Got Stormy has shown such an affinity for the Saratoga turf that she broke the course record for the Inner Turf while winning the Fourstardave in 1:32.00 in 2019, the first time a female had won the race in 35 editions.
The fact that she was even in the race showed the intuition of Casse and Barber, since Got Stormy had just run a week earlier, winning the De La Rose. Running back in a week, with a filly against males, then breaking a course record in a Grade I stakes … that’s about as out-of-the-box as it gets.
“She ran really well in the De La Rose,” Casse said. “At first, I wasn’t for doing that, and Gary was like, ‘Why not? I’ll make you a deal: You enter her, and if you tell me at any point in time you don’t think we should run, I won’t run.'”
“I remember it was, like, on the Thursday — race was Saturday — and she was going by [in a workout] and [exercise rider] Martin [Rivera] is like this,” Casse said, pulling his arms up as if he’s having a hard time restraining an energetic horse. “I called Gary up and said, ‘I think we got to run.'”
Got Stormy has won over $2 million and is a six-time graded stakes winner who finished second in the 2019 Breeders’ Cup Mile and a close fifth in the 2020 Breeders’ Cup Turf Sprint.

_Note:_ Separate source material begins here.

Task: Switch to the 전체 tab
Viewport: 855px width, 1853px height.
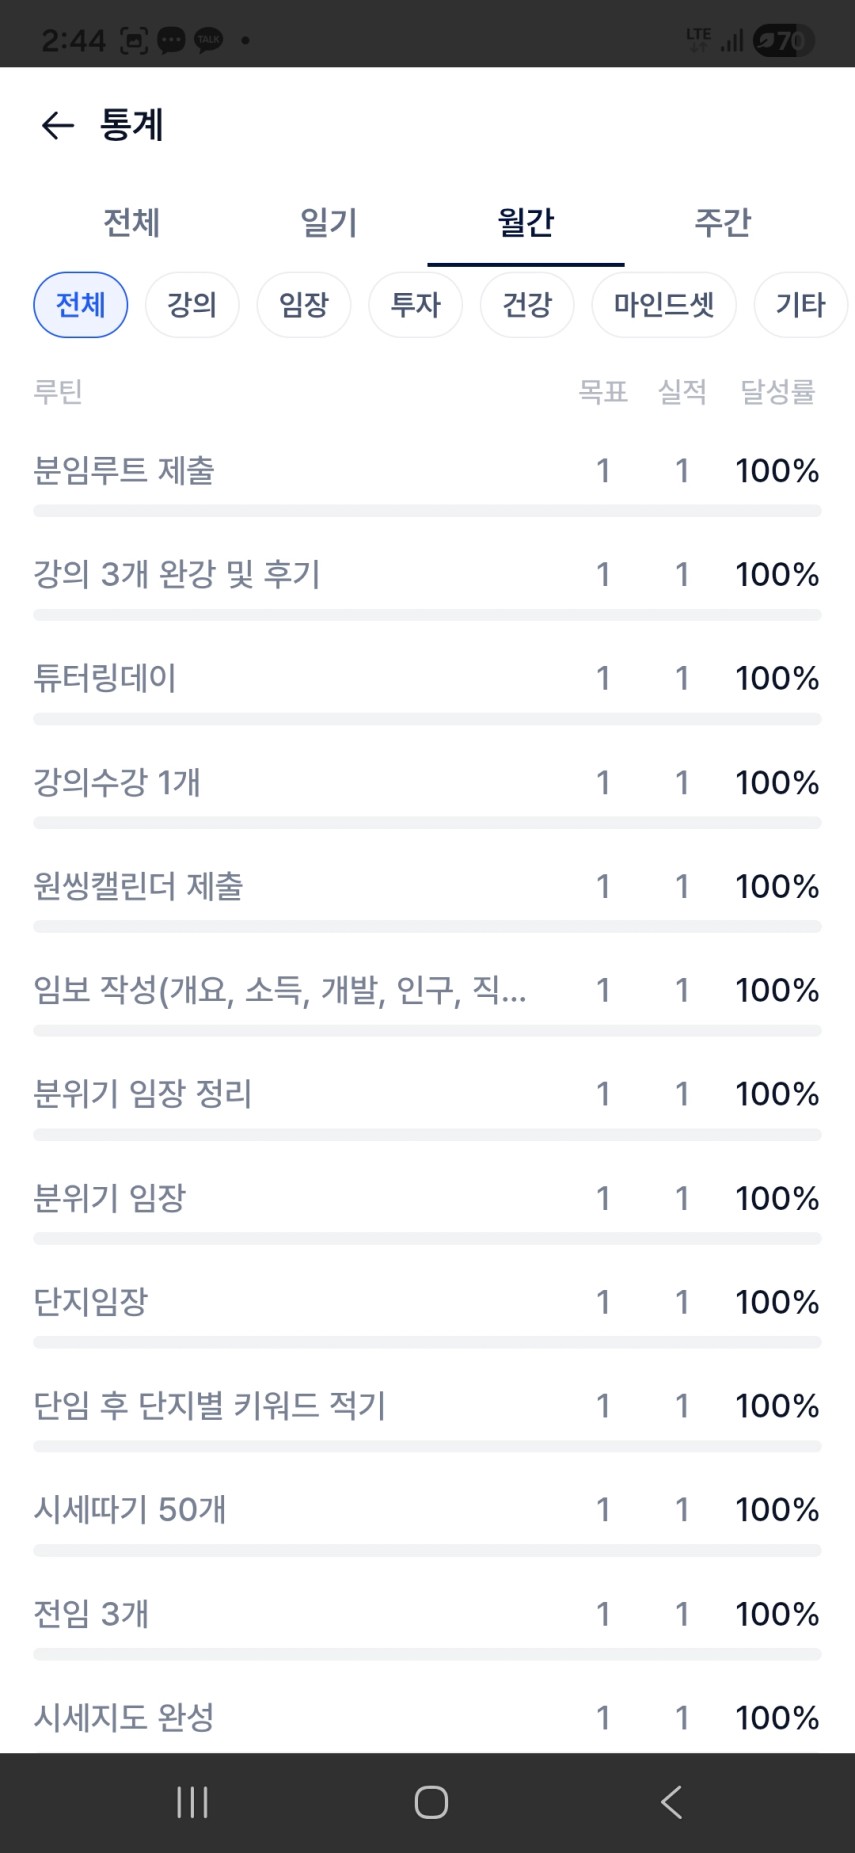Action: (x=131, y=222)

She likes Saratoga, as long as the turf is firm.
“A lot of it is she likes the sharper turns here,” Casse said. “Again, she gets to use her quick foot. When you ask her, when she’s good and you hit the gas pedal, she takes off. The problem with her is she really only wants to run 7 1/2 furlongs, so she shuts the engine off, so you’ve got to coast the last sixteenth of a mile. And that’s why it”s so important for her to have hard ground.
“She broke the track record by a second, so that tells you how fast the turf was that day.”

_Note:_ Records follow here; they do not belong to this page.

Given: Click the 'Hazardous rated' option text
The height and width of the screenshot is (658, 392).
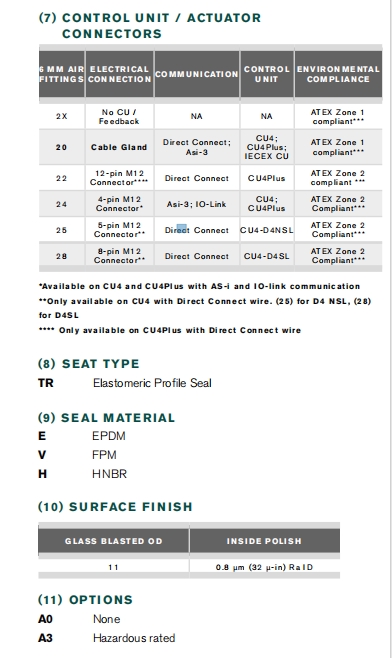Looking at the screenshot, I should tap(134, 638).
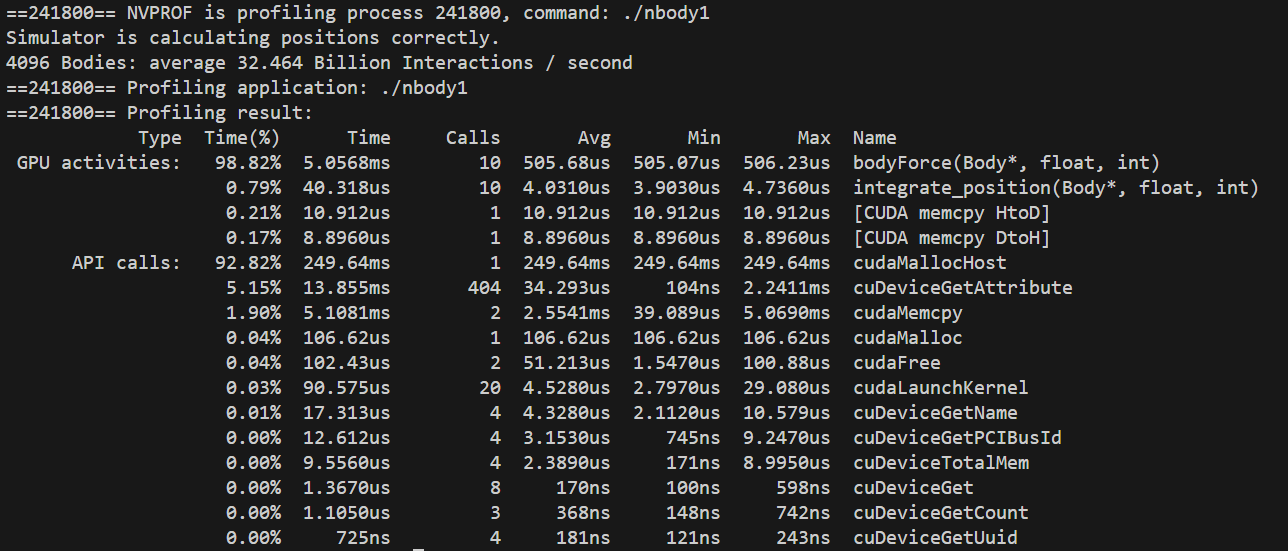Click the Name column header
The height and width of the screenshot is (551, 1288).
(874, 138)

Casse puts Got Stormy in the top 10, maybe top 5, of his all-time best horses. Besides Tepin, he’s won Breeders’ Cup races with World Approval, Classic Empire and Catch a Glimpse, and he solidified his Hall of Fame prospects in 2019 when he won two legs of the Triple Crown with different horses, War of Will (Preakness) and Sir Winston (Belmont Stakes).
His Hall of Fame acceptance speech was so moving and emotional that his wife Tina had to take the reins at the podium and read part of it for him.
Casse was 13 when his parents divorced. His mother, knowing how important it was for Mark to follow in his father Norman’s footsteps as a trainer, chose not to fight for custody, and let him live with his father in Florida to learn the profession that took him all the way to the Hall of Fame.
“It’s unbelievable,” Mark Casse said. “I guess a lot of people have been watching the video online or something, but everywhere we go people start talking about it. Then, when they start talking about it, I start tearing up again. I took a long time doing it, and it was very important to me, as you could tell. And I knew I had no shot getting through the part about my mom. I’ve hardly ever told anybody that story. The greatest sacrifice of all. My mom’s still alive, she’s 80 years old. So I told Tina, ‘I don’t know if I can get through this.’
“I’m not a great reader, and it’s really hard reading when you’re crying. I lost my place a couple times. But I’m very proud of it all.”